##### EXTRAIT DU DOCUMENT #####

On pouvait toujours rêver ; cependant c’est sans doute reparti pour un tour… Cette éventuelle histoire d’amour entre CE et le FLNKS est déjà en effet soumise à un gros coup de canif que CE a dénoncé par un post le 23 avril sur son compte Facebook[37].
Le petit buzz lancé sur la question de l’Azerbaïdjan n’avait pas fait long feu sur le Caillou ; sauf que Darmanin en a donc rajouté le 29 avril en dénonçant cette coopération entre la Calédonie et l’Azerbaïdjan comme « une ingérence extrêmement négative, extrêmement néfaste », la DGSE et la DGSI étant sur le coup. Il note cependant astucieusement que ce n’est qu’une partie des indépendantistes (l’UC, pas le Palika-UNI, mais non explicitement cités).
Terminons cependant par une petite lueur d’espoir.
Louis-José Barbançon, encore lui, prend parti (au JT de NC la 1ère du 28 avril[38]) contre le dégel du corps électoral et explique (mais sans mettre les points sur les i) que le troisième référendum est politiquement illégitime ; il va même plus loin affirmant que l’État a pris le parti des loyalistes radicaux et en confirmant que, selon lui, Darmanin fut bien un menteur quand il oublia de lire, au Sénat, la dernière partie de la lettre du FLNKS qui aurait accepté le dégel glissant du corps électoral après 10 ans sur le Caillou : le FLNKS n’a accepté que d’étudier la question. Barbançon conclut par : « Moi, je n’ai jamais vu un ministre de la France [et après un petite hésitation, PC] faire cela ». Bref, il continue à se mouiller en glissant qu’il faut ainsi changer d’interlocuteur, mais réitère son pessimisme (en indiquant : « Je suis plutôt inquiet qu’espérant ») se contentant, pour le contrebalancer, de citer une jolie pensée d’Albert Camus : « Là où l’espoir n’existe pas, il faut l’inventer ».

#####

◆ TÂCHE DEMANDÉE A
Indique si chacune des affirmations suivantes concorde avec l'extrait, en répondant par oui ou par non et en citant les mots décisifs de l'extrait : (i) Darmanin a dénoncé le 29 avril la coopération entre la Calédonie et l'Azerbaïdjan ; (ii) Barbançon se prononce en faveur du dégel du corps électoral ; (iii) selon Barbançon, le FLNKS a accepté le dégel glissant du corps électoral.
◆ TÂCHE DEMANDÉE B
Dans l'extrait, quelle pensée d'Albert Camus Barbançon cite-t-il ?
◆ TÂCHE DEMANDÉE C
Recopie l'extrait de « On pouvait toujours » jusqu'à « non explicitement cités). » inclus, en renommant « Caillou » en « territoire ».
La liste qui suit n'est pas nécessaire.

##### DONNÉES EXTRAITES #####

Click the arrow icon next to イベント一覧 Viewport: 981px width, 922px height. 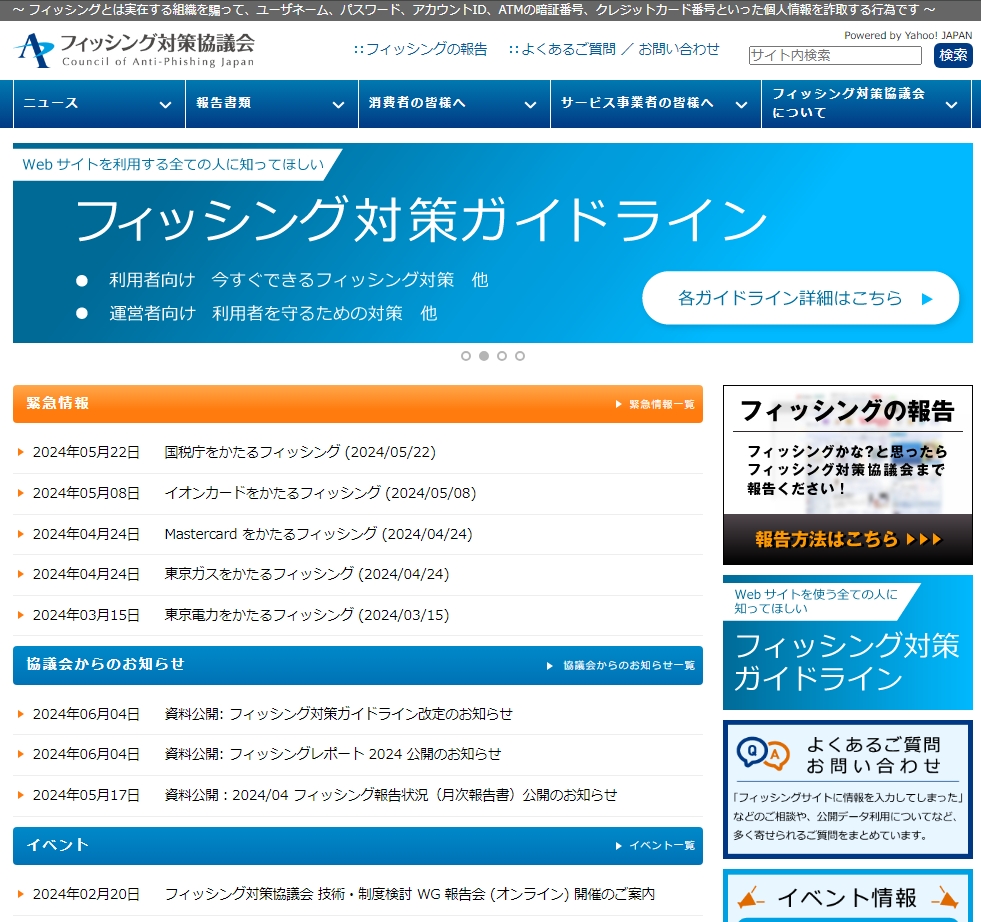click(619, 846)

#####
##### DONNÉES EXTRAITES #####

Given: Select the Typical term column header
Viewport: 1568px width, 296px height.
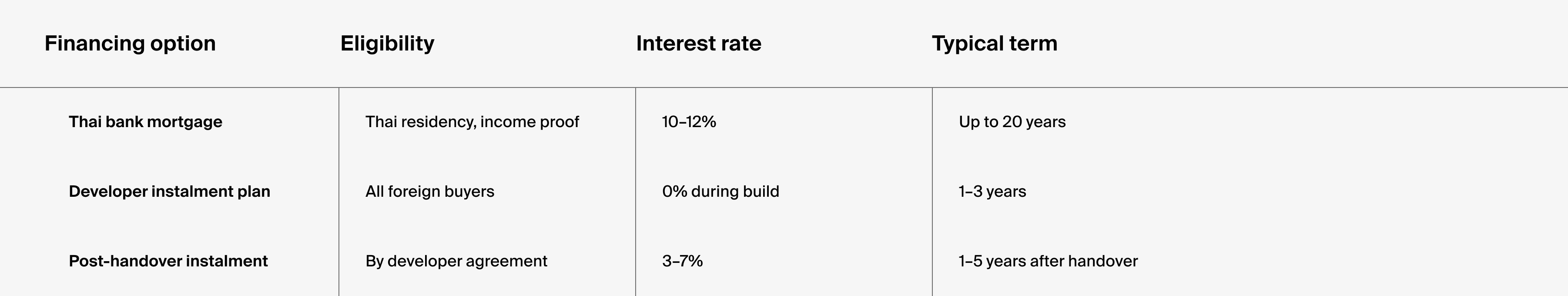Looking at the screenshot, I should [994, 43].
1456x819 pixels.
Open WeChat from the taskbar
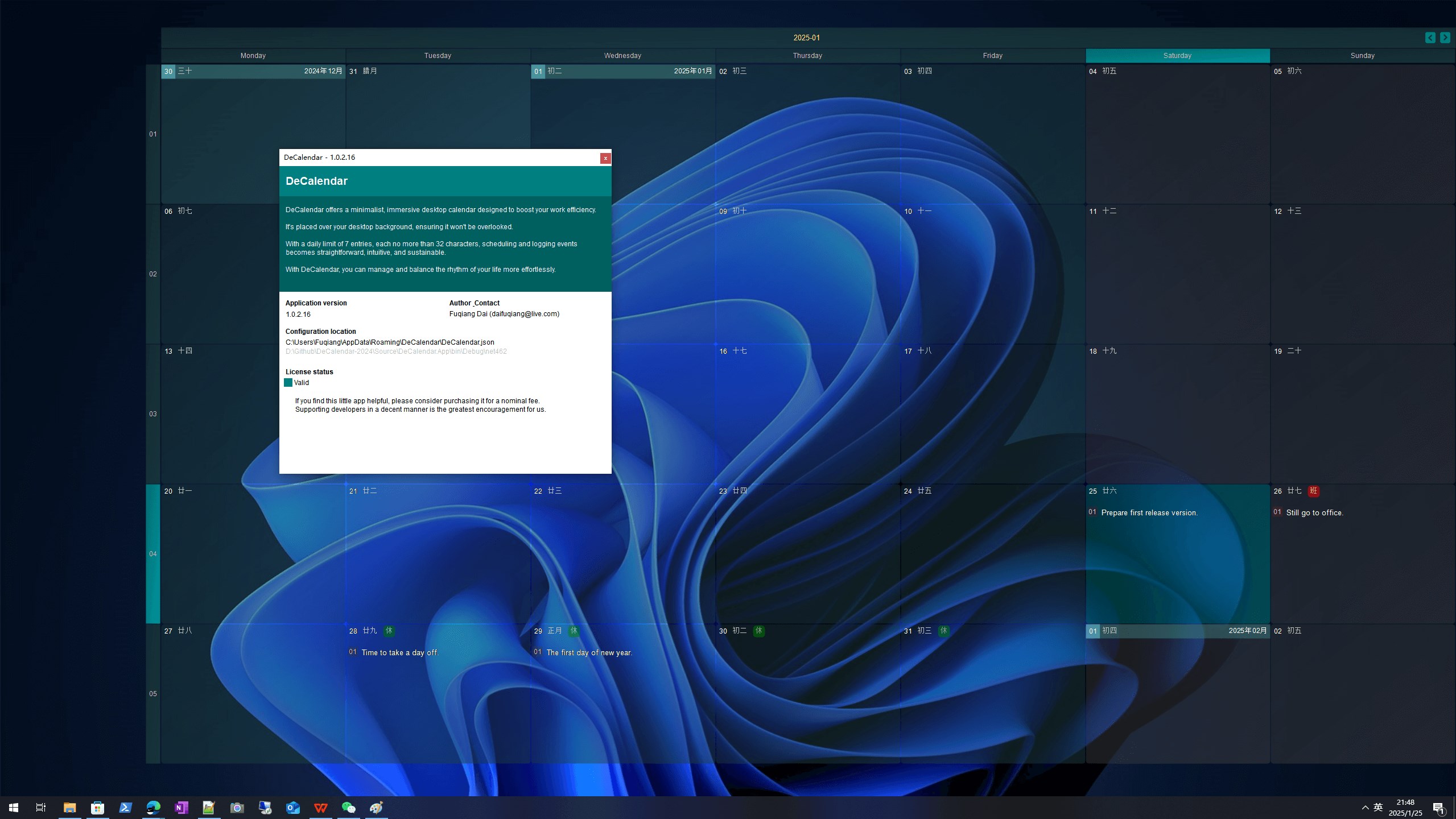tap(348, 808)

#####

◆ RÉPONSE A
(i) Oui : « Darmanin en a donc rajouté le 29 avril en dénonçant cette coopération entre la Calédonie et l’Azerbaïdjan ».
(ii) Non : « prend parti (au JT de NC la 1ère du 28 avril[38]) contre le dégel du corps électoral ».
(iii) Non : « le FLNKS n’a accepté que d’étudier la question ».

◆ RÉPONSE B
« Là où l’espoir n’existe pas, il faut l’inventer ».

◆ RÉPONSE C
On pouvait toujours rêver ; cependant c’est sans doute reparti pour un tour… Cette éventuelle histoire d’amour entre CE et le FLNKS est déjà en effet soumise à un gros coup de canif que CE a dénoncé par un post le 23 avril sur son compte Facebook[37].
Le petit buzz lancé sur la question de l’Azerbaïdjan n’avait pas fait long feu sur le territoire ; sauf que Darmanin en a donc rajouté le 29 avril en dénonçant cette coopération entre la Calédonie et l’Azerbaïdjan comme « une ingérence extrêmement négative, extrêmement néfaste », la DGSE et la DGSI étant sur le coup. Il note cependant astucieusement que ce n’est qu’une partie des indépendantistes (l’UC, pas le Palika-UNI, mais non explicitement cités).